Collected data entries:
· · · · · · ·

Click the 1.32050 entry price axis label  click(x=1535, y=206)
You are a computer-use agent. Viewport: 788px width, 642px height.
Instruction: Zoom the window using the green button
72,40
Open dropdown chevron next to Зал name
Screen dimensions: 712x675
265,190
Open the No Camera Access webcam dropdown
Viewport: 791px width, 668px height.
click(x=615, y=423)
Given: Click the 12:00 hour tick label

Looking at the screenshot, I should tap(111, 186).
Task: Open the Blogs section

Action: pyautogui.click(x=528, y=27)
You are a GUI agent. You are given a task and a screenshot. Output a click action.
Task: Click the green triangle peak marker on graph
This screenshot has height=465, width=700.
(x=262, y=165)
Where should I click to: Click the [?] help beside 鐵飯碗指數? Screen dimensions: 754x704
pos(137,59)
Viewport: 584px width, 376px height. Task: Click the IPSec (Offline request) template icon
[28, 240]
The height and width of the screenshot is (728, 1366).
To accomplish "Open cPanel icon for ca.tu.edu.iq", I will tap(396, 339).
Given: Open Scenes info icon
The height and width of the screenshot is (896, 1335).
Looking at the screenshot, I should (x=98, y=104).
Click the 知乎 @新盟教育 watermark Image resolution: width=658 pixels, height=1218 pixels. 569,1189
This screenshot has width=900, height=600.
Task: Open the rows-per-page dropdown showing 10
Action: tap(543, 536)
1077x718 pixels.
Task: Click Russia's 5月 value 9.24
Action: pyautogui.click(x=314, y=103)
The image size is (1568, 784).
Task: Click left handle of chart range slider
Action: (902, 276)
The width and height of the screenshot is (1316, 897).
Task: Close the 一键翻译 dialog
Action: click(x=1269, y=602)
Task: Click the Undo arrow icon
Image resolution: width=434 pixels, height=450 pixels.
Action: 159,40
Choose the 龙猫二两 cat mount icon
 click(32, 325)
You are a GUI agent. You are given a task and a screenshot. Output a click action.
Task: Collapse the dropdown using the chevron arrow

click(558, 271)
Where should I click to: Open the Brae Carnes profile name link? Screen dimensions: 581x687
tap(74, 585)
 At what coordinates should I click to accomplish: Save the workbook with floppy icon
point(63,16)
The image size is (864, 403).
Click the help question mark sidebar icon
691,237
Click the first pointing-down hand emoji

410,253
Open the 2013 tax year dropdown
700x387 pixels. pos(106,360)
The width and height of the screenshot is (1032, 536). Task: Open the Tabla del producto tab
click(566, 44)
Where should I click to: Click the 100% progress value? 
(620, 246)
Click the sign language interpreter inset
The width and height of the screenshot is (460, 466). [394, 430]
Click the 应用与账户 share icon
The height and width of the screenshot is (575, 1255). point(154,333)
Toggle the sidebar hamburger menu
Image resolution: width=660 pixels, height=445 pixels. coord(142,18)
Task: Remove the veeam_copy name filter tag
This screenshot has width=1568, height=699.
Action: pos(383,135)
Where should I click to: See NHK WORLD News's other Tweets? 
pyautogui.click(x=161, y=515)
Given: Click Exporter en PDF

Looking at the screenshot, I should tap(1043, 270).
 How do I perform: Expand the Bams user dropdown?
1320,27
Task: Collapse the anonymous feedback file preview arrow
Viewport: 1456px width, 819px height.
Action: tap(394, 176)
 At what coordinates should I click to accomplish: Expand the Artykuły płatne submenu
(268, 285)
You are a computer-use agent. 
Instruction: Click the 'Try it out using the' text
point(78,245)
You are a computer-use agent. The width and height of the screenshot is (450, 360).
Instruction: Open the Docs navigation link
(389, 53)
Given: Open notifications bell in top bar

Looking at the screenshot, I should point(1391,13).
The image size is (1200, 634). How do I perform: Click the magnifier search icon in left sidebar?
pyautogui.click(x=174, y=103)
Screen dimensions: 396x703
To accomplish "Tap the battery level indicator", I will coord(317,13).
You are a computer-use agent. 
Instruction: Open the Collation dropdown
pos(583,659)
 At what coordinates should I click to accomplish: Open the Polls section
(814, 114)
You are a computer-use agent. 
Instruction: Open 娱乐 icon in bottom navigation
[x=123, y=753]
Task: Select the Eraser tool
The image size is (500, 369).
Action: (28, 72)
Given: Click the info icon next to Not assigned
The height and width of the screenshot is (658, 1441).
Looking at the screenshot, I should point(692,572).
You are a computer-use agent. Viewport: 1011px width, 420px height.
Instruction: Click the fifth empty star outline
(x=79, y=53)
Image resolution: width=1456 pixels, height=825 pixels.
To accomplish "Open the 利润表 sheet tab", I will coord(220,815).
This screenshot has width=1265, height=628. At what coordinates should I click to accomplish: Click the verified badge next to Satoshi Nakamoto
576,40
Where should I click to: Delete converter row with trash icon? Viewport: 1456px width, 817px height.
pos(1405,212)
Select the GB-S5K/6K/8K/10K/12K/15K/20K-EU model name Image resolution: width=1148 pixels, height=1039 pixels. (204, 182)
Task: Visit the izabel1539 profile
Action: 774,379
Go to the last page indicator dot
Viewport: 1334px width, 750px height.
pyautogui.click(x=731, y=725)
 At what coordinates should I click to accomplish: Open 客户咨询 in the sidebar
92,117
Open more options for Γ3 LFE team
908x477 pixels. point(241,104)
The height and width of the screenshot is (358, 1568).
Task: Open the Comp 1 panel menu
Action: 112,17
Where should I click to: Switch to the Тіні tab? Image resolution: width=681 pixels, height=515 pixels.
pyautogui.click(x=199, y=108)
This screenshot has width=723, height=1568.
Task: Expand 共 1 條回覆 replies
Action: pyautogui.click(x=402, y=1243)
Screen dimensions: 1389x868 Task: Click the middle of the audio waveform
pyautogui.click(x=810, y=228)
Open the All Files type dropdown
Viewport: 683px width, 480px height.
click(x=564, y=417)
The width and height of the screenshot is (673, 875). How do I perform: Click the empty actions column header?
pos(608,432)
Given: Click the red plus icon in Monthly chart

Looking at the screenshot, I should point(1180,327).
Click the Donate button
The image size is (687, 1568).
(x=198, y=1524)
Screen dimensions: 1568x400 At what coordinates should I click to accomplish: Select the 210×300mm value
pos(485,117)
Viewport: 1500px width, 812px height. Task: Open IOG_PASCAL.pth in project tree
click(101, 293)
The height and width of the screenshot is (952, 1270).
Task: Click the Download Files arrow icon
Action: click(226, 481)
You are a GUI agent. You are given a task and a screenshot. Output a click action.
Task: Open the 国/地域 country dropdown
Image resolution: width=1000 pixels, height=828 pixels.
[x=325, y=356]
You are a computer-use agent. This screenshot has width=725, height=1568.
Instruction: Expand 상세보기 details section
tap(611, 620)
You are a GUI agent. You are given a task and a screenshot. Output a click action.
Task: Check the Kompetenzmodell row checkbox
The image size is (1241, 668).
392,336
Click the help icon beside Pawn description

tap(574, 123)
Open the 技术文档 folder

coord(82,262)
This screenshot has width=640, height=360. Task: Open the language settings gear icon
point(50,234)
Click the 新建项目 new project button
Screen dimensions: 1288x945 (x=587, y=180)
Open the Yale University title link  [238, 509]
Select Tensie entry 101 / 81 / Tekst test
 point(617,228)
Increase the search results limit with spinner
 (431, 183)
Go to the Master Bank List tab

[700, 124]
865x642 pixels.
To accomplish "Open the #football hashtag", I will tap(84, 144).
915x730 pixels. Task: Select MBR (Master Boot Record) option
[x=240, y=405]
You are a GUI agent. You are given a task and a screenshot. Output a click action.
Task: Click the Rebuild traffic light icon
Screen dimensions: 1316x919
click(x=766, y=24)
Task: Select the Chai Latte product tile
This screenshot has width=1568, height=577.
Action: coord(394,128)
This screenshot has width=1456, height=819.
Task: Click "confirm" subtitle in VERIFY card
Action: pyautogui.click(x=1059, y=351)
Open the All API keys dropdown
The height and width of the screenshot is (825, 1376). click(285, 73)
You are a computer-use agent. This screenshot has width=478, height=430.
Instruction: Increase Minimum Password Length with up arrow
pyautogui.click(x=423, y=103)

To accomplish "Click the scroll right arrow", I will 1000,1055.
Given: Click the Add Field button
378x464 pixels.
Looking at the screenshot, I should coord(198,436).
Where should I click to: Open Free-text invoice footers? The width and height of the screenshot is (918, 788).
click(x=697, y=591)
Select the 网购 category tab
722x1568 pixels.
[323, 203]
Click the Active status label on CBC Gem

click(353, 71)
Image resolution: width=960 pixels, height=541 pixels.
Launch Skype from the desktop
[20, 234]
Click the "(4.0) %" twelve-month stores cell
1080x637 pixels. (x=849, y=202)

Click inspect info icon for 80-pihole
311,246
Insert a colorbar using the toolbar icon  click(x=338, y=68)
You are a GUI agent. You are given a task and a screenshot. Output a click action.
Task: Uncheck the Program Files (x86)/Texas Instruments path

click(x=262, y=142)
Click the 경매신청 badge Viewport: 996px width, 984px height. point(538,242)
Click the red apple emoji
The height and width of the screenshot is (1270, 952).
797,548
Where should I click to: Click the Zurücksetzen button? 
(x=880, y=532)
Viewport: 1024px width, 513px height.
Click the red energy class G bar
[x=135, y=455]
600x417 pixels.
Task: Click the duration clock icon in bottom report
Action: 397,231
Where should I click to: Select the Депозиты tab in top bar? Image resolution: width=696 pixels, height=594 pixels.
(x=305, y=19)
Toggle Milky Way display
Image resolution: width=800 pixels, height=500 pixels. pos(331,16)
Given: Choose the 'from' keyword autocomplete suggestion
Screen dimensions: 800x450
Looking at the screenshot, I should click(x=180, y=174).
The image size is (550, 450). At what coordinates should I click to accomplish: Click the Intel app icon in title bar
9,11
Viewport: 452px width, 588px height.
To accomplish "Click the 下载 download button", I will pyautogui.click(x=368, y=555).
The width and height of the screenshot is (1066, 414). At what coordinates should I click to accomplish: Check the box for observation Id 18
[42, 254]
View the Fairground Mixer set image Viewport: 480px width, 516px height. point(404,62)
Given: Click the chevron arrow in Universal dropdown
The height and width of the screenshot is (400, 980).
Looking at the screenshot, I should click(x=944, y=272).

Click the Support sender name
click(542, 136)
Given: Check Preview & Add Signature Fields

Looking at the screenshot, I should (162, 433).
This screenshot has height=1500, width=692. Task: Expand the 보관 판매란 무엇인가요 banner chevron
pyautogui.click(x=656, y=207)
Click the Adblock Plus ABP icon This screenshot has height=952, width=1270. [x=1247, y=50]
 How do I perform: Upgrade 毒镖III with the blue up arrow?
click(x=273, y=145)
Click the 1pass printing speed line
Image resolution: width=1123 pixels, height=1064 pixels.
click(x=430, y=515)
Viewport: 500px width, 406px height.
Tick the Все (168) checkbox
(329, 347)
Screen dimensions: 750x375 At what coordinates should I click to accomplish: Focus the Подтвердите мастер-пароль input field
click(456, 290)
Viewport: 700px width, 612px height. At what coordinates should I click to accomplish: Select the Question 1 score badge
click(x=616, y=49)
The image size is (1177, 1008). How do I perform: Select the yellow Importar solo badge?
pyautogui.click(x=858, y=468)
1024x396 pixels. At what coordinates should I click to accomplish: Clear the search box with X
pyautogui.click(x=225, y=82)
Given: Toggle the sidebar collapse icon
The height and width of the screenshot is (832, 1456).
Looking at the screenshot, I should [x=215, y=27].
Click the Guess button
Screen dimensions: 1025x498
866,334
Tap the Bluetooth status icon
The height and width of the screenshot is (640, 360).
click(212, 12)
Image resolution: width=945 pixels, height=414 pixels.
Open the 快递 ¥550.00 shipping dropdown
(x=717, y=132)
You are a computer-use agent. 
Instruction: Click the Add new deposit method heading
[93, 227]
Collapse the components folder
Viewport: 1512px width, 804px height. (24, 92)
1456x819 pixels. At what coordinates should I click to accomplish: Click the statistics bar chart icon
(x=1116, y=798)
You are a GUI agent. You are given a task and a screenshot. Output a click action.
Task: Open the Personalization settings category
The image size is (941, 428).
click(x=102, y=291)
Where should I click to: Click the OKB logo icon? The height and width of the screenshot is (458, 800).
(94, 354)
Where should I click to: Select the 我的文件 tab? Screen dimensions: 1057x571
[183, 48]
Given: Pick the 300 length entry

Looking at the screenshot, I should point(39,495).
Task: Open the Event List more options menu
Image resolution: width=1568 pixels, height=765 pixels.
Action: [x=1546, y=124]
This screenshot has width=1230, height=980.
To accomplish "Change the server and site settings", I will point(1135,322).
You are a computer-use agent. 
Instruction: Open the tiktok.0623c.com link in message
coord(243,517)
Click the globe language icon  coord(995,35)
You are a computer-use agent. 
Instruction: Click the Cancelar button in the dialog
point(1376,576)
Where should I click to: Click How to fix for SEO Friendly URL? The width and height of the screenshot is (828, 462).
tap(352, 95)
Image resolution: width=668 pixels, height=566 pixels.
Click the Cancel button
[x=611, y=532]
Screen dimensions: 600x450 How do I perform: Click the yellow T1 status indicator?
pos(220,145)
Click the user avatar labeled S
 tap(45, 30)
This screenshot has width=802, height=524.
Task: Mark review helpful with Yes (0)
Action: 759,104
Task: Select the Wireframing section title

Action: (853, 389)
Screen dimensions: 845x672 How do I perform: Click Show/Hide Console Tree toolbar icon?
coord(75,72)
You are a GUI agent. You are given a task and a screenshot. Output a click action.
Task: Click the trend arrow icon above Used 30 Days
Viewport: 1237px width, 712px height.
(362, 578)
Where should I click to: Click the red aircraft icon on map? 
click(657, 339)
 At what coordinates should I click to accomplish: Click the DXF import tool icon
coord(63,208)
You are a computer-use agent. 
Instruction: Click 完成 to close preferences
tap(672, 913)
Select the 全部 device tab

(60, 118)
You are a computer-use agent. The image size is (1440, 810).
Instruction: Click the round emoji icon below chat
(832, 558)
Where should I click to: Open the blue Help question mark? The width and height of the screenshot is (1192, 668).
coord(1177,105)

· · · · · · ·

- [WORK TASK]: Among the records, find the lines that contain "will" and copy each of them.

- [ANSWER SPACE]:
To accomplish "Open cPanel icon for ca.tu.edu.iq", I will tap(396, 339).
To accomplish "Tap the battery level indicator", I will coord(317,13).
To accomplish "Open the 利润表 sheet tab", I will coord(220,815).
To accomplish "Open the #football hashtag", I will tap(84, 144).
To accomplish "Click the scroll right arrow", I will 1000,1055.
To accomplish "Click the 下载 download button", I will pyautogui.click(x=368, y=555).
To accomplish "Change the server and site settings", I will point(1135,322).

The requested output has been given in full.